## Assignment
Using the records below, repeat exactly the lines from the one holding "Ochrana osobních údajů (513, 2306)" through the one holding "Previous (16, 1768)", both ends included, and no others.

[Opening Data for review section]

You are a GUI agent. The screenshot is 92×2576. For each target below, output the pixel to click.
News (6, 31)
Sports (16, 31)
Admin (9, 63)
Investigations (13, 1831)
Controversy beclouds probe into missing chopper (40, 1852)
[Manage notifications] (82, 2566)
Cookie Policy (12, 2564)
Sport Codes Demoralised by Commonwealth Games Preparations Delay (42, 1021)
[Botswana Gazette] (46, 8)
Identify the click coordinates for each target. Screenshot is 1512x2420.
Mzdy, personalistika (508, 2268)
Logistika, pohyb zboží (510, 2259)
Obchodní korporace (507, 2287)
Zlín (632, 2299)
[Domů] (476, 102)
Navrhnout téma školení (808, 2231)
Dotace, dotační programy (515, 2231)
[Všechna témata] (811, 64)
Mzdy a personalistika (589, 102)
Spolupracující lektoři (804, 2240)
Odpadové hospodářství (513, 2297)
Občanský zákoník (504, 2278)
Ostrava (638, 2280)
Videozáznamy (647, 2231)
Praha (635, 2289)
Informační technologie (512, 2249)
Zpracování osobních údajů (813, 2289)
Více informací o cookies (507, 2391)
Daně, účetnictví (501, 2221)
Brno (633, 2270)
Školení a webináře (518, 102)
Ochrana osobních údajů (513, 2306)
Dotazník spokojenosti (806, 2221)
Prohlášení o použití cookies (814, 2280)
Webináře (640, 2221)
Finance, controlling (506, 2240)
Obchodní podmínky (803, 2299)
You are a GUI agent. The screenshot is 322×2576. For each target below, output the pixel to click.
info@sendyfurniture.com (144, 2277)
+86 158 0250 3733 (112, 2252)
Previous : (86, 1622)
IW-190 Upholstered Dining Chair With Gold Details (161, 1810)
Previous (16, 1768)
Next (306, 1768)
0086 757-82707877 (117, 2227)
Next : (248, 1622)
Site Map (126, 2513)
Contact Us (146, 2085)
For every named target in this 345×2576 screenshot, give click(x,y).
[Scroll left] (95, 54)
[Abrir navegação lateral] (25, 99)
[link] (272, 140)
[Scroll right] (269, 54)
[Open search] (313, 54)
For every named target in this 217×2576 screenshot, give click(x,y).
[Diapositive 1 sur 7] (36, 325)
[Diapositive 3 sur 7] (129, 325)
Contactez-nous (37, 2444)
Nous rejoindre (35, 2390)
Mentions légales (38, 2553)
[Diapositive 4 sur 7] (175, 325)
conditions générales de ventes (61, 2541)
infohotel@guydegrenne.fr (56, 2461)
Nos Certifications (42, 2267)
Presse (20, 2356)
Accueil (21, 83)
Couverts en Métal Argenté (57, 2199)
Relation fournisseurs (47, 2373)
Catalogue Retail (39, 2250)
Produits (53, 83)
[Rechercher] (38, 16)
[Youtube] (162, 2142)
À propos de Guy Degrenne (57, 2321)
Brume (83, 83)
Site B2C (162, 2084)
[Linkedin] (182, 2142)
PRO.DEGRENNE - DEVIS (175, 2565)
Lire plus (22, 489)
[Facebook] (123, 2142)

[Closing Data for review section]

## Exercise response
Ochrana osobních údajů (513, 2306)
Dotazník spokojenosti (806, 2221)
Prohlášení o použití cookies (814, 2280)
Webináře (640, 2221)
Finance, controlling (506, 2240)
Obchodní podmínky (803, 2299)
You are a GUI agent. The screenshot is 322×2576. For each target below, output the pixel to click.
info@sendyfurniture.com (144, 2277)
+86 158 0250 3733 (112, 2252)
Previous : (86, 1622)
IW-190 Upholstered Dining Chair With Gold Details (161, 1810)
Previous (16, 1768)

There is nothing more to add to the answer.